Her workwomen had left the shop, and were in the courtyard looking up above.

She questioned Clemence.

“It’s old Bijard who’s giving his wife a hiding,” replied the ironer.

“He was in the doorway, as drunk as a trooper, watching for her return from the wash-house. He whacked her up the stairs, and now he’s finishing her off up there in their room. Listen, can’t you hear her shrieks?”

Gervaise hastened to the spot.

She felt some friendship for her washer-woman, Madame Bijard, who was a very courageous woman.

She had hoped to put a stop to what was going on.

Upstairs, on the sixth floor the door of the room was wide open, some lodgers were shouting on the landing, whilst Madame Boche, standing in front of the door, was calling out:

“Will you leave off?

I shall send for the police; do you hear?”

No one dared to venture inside the room, because it was known that Bijard was like a brute beast when he was drunk.

As a matter of fact, he was scarcely ever sober.

The rare days on which he worked, he placed a bottle of brandy beside his blacksmith’s vise, gulping some of it down every half hour. He could not keep himself going any other way.

He would have blazed away like a torch if anyone had placed a lighted match close to his mouth.

“But we mustn’t let her be murdered!” said Gervaise, all in a tremble.

And she entered.

The room, an attic, and very clean, was bare and cold, almost emptied by the drunken habits of the man, who took the very sheets from the bed to turn them into liquor.

During the struggle the table had rolled away to the window, the two chairs, knocked over, had fallen with their legs in the air.

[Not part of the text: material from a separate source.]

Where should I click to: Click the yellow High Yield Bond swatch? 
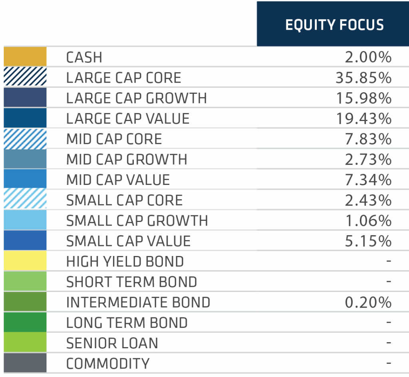pyautogui.click(x=25, y=261)
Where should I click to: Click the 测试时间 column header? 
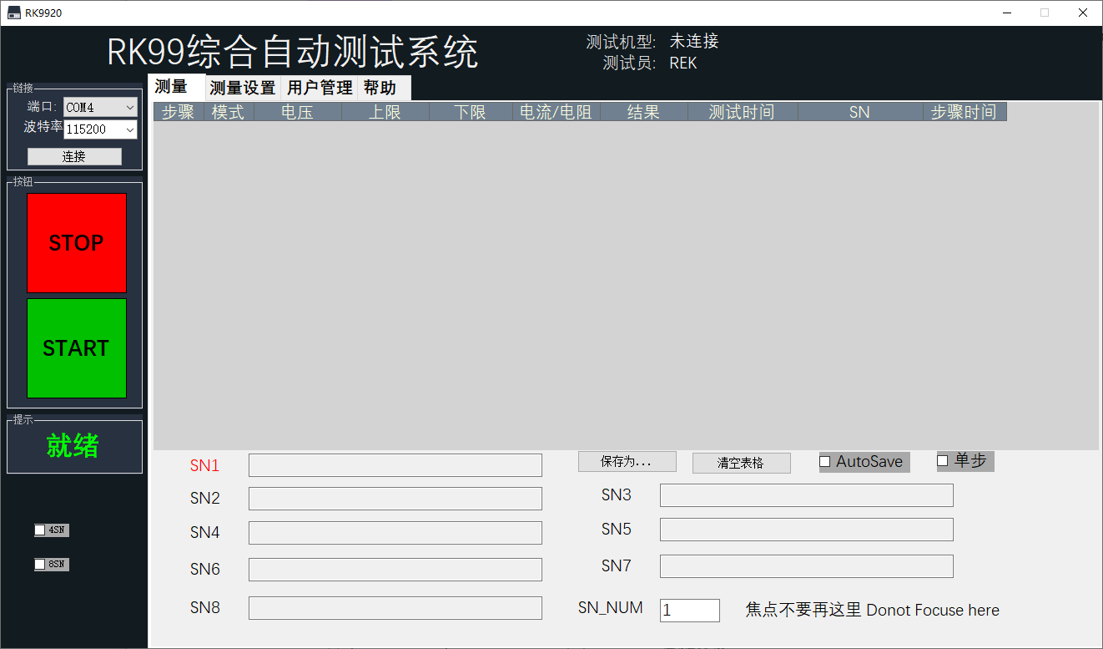click(x=742, y=112)

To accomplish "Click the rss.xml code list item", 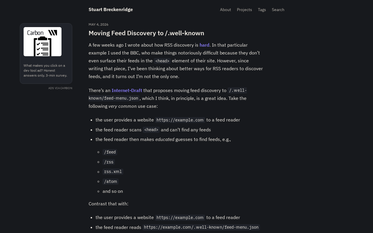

In the middle of the room, on the tile floor, lay Madame Bijard, all bloody, her skirts, still soaked with the water of the wash-house, clinging to her thighs, her hair straggling in disorder.

She was breathing heavily, with a rattle in her throat, as she muttered prolonged ohs! each time she received a blow from the heel of Bijard’s boot.

He had knocked her down with his fists, and now he stamped upon her.

“Ah, strumpet!

Ah, strumpet!

Ah strumpet!” grunted he in a choking voice, accompanying each blow with the word, taking a delight in repeating it, and striking all the harder the more he found his voice failing him.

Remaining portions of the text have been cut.